Когда готовились к полету, к нам из руководства авиации фронта приезжал один майор. Он нам подсказал, что для облегчения ведения ориентировки у нас установлены два зенитных прожектора: один – в этом пункте, другой – в этом. Нужно было запомнить, что левый прожектор – это не наш, а правый – наш. Прожектора эти зажигались минут через пять и делали определенную фигуру. Например, вращение по часовой стрелке: он пять кругов открутил и погас. Прошло минут пять – опять включился.

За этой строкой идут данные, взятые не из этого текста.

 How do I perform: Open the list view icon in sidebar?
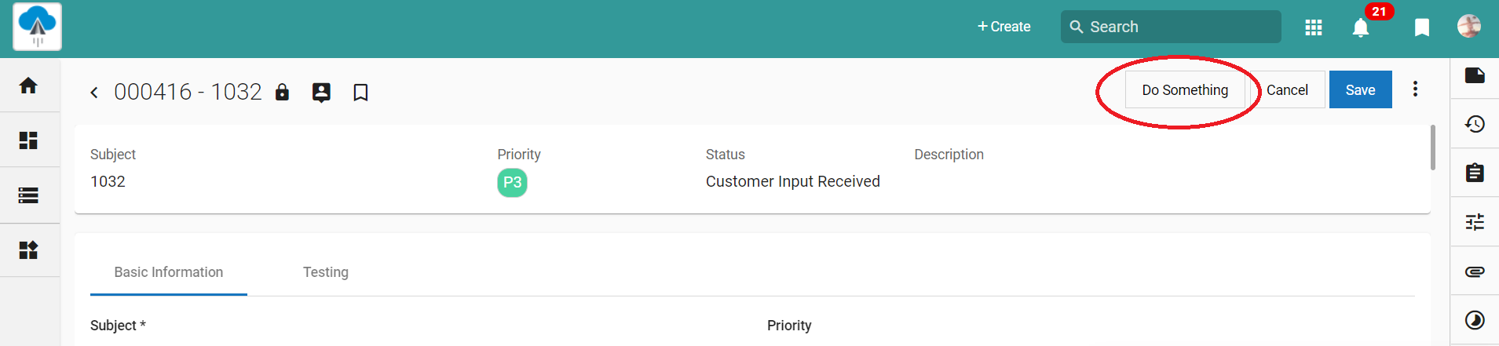[28, 195]
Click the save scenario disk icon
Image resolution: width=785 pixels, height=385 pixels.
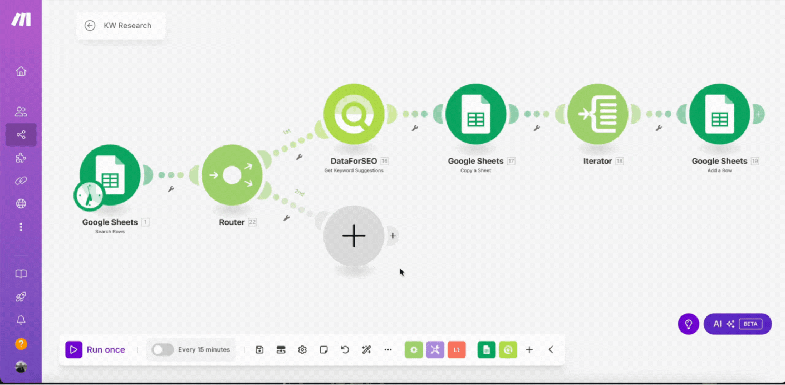[259, 350]
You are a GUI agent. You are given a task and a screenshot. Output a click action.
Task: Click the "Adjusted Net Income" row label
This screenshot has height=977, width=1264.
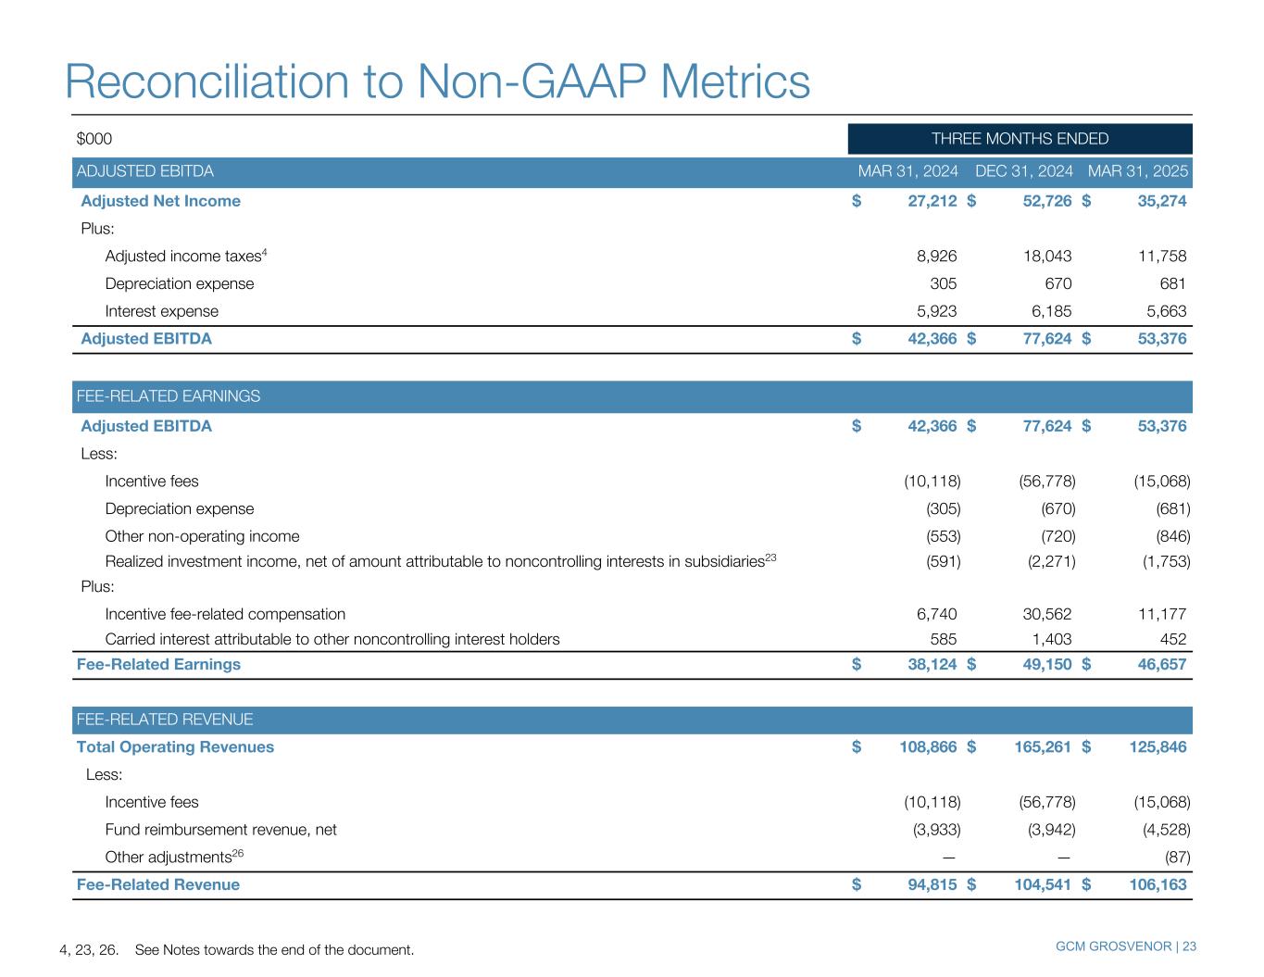click(x=160, y=201)
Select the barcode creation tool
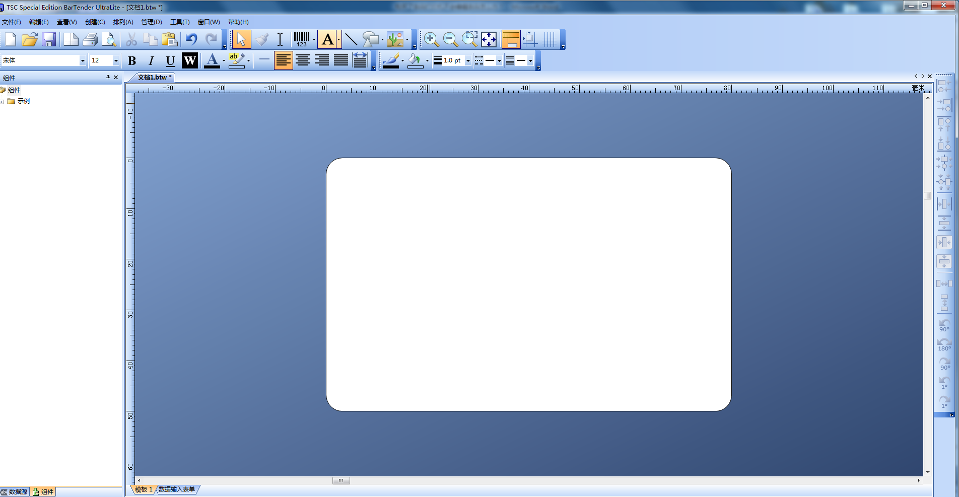Image resolution: width=959 pixels, height=497 pixels. click(302, 39)
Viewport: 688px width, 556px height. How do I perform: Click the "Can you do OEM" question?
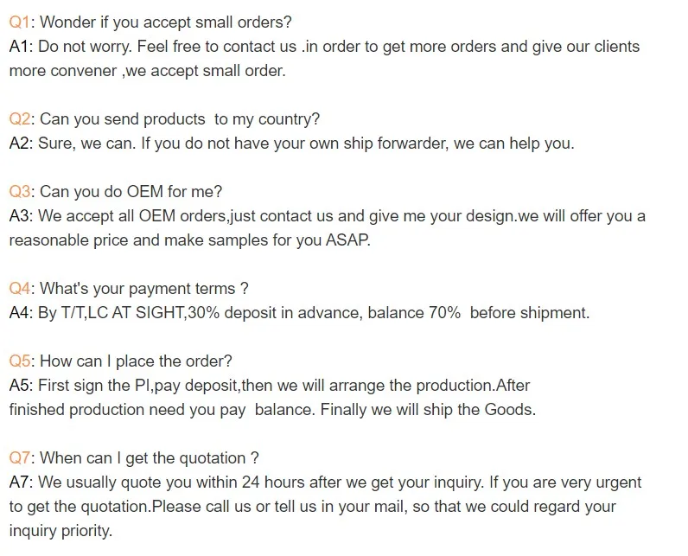click(x=130, y=192)
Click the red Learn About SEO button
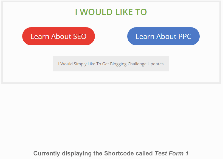This screenshot has width=223, height=159. (58, 36)
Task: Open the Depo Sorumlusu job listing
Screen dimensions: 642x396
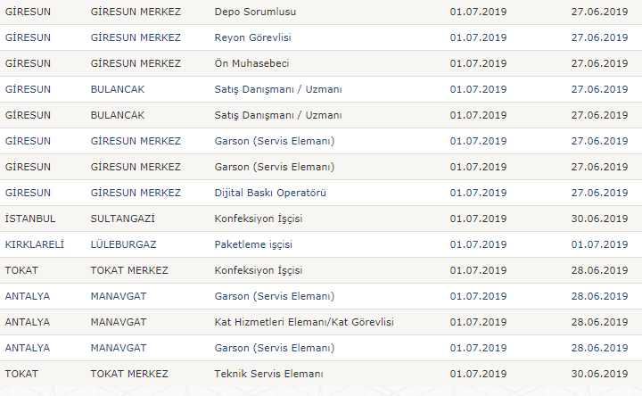Action: click(x=255, y=12)
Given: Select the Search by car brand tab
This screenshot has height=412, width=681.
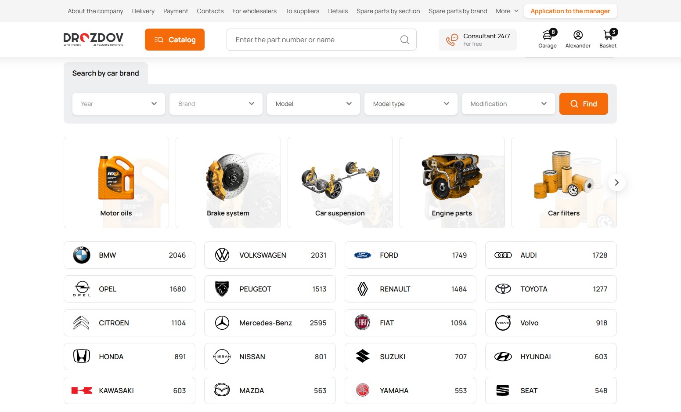Looking at the screenshot, I should click(105, 73).
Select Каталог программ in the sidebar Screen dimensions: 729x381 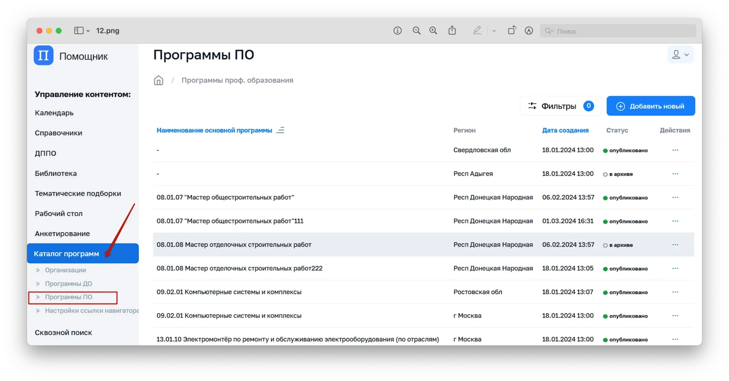(66, 254)
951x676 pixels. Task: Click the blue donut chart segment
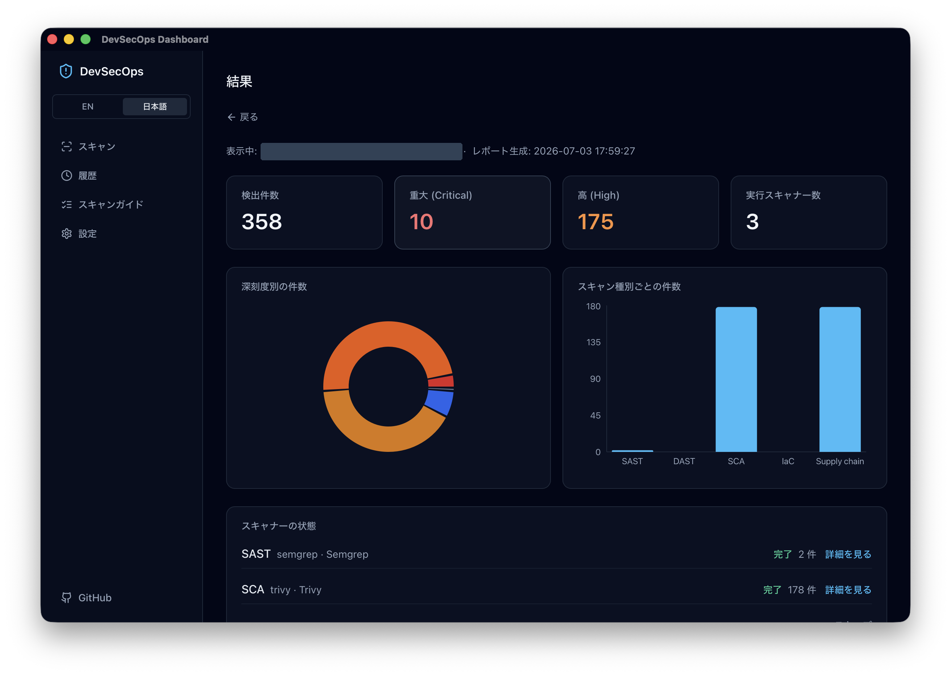pyautogui.click(x=440, y=401)
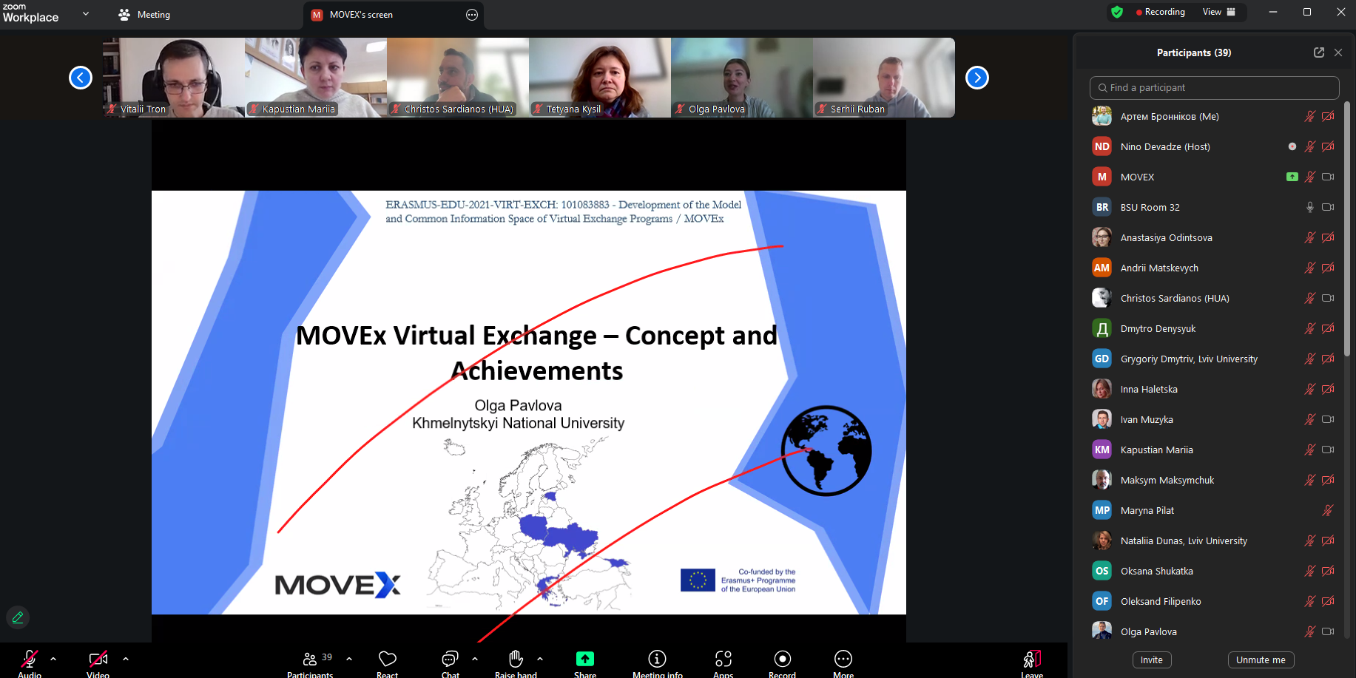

Я увидел – ага, пять. А этот прожектор дает четыре качания в какую-то другую сторону. А тот, который воронки крутит – он наш. Он нам помог прилететь на аэродром. Если бы не этот прожектор, мы бы аэродромы не нашли, потому что мы как следует не видели.
Мы пришли, доложили, что задание выполнили, неуверенно так. Командир полка встает и спрашивает:
- Где бомбы сбросили? На территории противника?
- Да.
- Поздравляю вас с первым боевым вылетом!
Поздравил, донесение написали и пошли отдыхать.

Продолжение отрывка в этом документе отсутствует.